Compare that to Jordan Peele’s Get Out, a truly scary horror film that some Academy members admitted they refused to see because they considered its genre not of Oscar pedigree. (Peele’s consolation prize was Best Original Screenplay, which he utterly deserved for his fiercely original script.) Among the acting winners, warriors were rewarded, from Gary Oldman as Winston Churchill in The Darkest Hour to Allison Janney as an abusive mother in I, Tonya. And the Academy had no problem recognizing the pugnacious brilliance of both McDormand and Rockwell in Three Billboards.

But as Best Picture candidates, Three Billboards, Get Out and I, Tonya (which wasn’t even nominated) were all handicapped by their satirical bite, and their mongrel mix of drama and comedy. One must never forget that the name of the game at the Oscars is Triumph of the Human Spirit, which is no joke—with motion pictures, as with figure skating, there are marks given for a certain class of presentation.

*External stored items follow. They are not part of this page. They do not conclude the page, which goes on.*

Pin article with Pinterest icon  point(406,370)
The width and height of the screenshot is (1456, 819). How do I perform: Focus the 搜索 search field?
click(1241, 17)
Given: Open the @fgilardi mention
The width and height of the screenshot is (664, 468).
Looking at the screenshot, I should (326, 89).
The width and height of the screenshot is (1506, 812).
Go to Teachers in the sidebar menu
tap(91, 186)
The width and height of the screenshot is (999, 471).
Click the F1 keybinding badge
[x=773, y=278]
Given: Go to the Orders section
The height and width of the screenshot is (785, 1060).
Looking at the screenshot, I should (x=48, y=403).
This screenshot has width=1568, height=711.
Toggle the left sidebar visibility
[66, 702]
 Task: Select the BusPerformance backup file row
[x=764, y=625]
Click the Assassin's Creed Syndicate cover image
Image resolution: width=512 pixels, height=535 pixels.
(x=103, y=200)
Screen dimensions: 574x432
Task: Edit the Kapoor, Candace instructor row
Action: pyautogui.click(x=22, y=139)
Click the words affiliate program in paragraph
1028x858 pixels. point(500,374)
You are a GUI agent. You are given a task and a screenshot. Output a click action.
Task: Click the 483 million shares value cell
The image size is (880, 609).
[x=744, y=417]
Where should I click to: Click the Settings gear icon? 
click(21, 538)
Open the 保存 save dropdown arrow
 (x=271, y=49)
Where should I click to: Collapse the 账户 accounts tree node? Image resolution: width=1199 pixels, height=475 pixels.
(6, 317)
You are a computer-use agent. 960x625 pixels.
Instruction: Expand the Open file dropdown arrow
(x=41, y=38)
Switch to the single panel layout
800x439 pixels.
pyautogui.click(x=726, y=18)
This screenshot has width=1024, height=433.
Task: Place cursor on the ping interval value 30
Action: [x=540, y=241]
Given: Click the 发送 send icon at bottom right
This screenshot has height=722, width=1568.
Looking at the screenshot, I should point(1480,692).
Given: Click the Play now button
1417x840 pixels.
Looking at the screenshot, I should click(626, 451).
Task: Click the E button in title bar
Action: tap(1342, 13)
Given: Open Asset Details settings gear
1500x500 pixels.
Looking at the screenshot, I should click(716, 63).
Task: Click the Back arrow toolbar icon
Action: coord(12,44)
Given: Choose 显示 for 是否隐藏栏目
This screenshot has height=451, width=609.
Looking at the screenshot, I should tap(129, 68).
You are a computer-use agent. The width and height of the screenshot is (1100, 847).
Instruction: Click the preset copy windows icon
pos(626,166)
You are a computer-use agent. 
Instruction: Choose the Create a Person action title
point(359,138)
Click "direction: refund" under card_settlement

Not so long ago at the Academy Awards, it was strictly verboten—downright undignified—to make political speeches. But this year it would have been unfashionable not to make them. Even some of the presenters framed their words with scripted manifestos, cheering on #MeToo, #TimesUp and gun control. But Hollywood’s most cherished slogan has not changed: Dream! This year, the Dream World of the movies and the cause of undocumented immigrant children known as Dreamers dovetailed with fateful precision. And as the awards reached their climax, Oscar found its avuncular poster boy in the rumpled Guillermo del Toro, as he framed his own success as a Hollywood fable.

“Growing up in Mexico as a kid, I thought this could never happen,” he said. “I was a big admirer of foreign films.” Then, deftly upending our notion of “foreign film,” he cited E.T. and Hollywood directors like Douglas Sirk and Frank Capra. Del Toro added that he recently ran into Steven Spielberg, who told him to remember “the legacy” if he ever got up there. But after being honoured for a picture steeped in the past, del Toro cast his eye brightly on the future: “I want to dedicate this to every young filmmaker, the youth that is showing us how things are done in every country in the world . . . Everyone who is dreaming of a parable of using drama or fantasy to tell stories of things that are real in the world today, you can do it! This is a door. Kick it open and come in.”

And with those few words, the Mexican dreamer who lives in Toronto but has shaped the world into his oyster struck a more inspiring note than the film for which he was honoured.